Churchward further outlines the real meaning of the Exodus:

"The Exodus or 'Coming out of Egypt' first celebrated by the festival of Passover or the transit at the vernal equinox, occurred in the heavens before it was made historical as the migration of the Jews. The 600,000 men who came up out of Egypt as Hebrew warriors in the Book of Exodus are 600,000 inhabitants of Israel in the heavens according to Jewish Kabalah, and the same scenes, events, and personages that appear as mundane in the Pentateuch are celestial in the Book of Enoch." . . .

In addition, the miraculous "parting of the Red Sea" has forever mystified the naive and credulous masses and scholars alike, who have put forth all sorts of tortured speculation to explain it. The parting and destruction of the hosts of Pharaoh at the Red Sea is not recorded by any known historian, which is understandable, since it is, of course, not historical and is found in other cultures, including in Ceylon, out of which the conquering shepherd kings (Pharaohs) were driven across "Adam's Bridge" and drowned. This motif is also found in the Hawaiian and Hottentot versions of the Moses myth, prior to contact with outside cultures. The crossing of the Red Sea is astronomical, expressly stated by Josephus to have occurred at the autumnal equinox, indicating its origin within the mythos.

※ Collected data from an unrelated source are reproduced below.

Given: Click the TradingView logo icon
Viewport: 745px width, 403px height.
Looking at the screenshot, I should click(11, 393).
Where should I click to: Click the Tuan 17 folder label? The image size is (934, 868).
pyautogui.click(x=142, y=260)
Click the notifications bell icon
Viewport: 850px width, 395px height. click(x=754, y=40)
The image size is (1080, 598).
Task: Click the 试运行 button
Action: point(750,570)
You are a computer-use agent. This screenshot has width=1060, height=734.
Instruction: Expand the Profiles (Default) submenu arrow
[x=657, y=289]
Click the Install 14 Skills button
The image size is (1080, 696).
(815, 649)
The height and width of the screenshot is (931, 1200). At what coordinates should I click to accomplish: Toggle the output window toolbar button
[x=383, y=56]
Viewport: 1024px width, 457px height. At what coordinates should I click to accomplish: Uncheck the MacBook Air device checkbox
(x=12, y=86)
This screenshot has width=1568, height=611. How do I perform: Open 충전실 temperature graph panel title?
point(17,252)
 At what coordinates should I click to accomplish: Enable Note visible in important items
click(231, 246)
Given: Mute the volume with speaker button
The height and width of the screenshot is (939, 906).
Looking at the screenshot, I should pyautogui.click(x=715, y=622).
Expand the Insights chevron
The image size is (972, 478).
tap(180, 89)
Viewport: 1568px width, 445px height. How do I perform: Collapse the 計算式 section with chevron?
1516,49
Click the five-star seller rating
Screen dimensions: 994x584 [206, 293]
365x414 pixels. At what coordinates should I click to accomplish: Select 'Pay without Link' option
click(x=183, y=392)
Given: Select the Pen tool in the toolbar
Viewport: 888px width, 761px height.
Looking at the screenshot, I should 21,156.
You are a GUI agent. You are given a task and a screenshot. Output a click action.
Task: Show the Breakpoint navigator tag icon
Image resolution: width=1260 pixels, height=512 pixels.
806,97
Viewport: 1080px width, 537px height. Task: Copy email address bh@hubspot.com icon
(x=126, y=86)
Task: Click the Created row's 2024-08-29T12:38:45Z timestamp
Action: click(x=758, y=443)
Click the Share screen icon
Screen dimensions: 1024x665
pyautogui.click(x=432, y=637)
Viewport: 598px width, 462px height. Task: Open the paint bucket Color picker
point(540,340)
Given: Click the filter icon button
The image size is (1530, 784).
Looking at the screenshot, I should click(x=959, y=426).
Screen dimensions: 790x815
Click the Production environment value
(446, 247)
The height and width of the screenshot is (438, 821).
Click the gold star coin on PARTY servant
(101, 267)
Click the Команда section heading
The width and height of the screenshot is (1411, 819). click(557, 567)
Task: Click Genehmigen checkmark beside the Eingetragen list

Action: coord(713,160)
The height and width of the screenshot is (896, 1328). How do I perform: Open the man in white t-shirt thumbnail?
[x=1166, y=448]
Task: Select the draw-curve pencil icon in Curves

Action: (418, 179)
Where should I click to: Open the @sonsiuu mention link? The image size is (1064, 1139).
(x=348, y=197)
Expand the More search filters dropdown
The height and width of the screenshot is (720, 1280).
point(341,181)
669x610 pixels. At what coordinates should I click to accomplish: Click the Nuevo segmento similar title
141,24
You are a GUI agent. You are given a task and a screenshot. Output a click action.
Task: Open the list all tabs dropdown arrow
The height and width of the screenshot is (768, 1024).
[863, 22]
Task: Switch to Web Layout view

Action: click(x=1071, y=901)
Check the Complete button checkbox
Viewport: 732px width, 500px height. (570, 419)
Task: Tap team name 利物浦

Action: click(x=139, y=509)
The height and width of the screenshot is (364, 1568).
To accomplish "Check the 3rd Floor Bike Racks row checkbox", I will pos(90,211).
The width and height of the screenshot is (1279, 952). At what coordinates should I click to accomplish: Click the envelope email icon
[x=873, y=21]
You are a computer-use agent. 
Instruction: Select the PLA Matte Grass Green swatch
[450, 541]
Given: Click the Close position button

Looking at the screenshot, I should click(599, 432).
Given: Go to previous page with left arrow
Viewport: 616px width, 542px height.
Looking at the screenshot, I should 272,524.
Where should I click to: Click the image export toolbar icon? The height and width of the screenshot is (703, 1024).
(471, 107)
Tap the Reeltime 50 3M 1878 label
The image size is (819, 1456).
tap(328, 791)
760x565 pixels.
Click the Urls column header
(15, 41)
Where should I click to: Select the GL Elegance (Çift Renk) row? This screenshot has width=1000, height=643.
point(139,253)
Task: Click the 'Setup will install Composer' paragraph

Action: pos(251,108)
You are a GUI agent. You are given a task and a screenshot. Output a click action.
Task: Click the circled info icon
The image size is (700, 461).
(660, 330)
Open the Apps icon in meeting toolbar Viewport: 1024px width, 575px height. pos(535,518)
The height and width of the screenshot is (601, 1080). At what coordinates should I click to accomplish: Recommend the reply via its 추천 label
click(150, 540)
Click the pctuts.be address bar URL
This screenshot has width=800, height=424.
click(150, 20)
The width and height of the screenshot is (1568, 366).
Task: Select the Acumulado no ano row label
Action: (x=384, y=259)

Moreover, the famed Ten Commandments are simply a repetition of the Babylonian Code of Hammurabi and the Hindu Vedas, among others. As Churchward says:

"The 'Law of Moses' were the old Egyptian Laws . . . ; this the stele or 'Code of Hammurabi' conclusively proves. Moses lived 1,000 years after this stone was engraved."

Walker relates that the "stone tablets of law supposedly given to Moses were copied from the Canaanite god Baal-Berith, 'God of the Covenant.' Their Ten Commandments were similar to the commandments of the Buddhist Decalogue. In the ancient world, laws generally came from a deity on a mountaintop. Zoroaster received the tablets of law from Ahura Mazda on a mountaintop."

Doane sums it up when he says, "Almost all the acts of Moses correspond to those of the Sun-gods." However, the Moses story is also reflective of the stellar cult, once again demonstrating the dual natured "twin" Horus-Set myth and the battle for supremacy between the day and night skies, as well as among the solar, stellar and lunar cults. . . . [end excerpt]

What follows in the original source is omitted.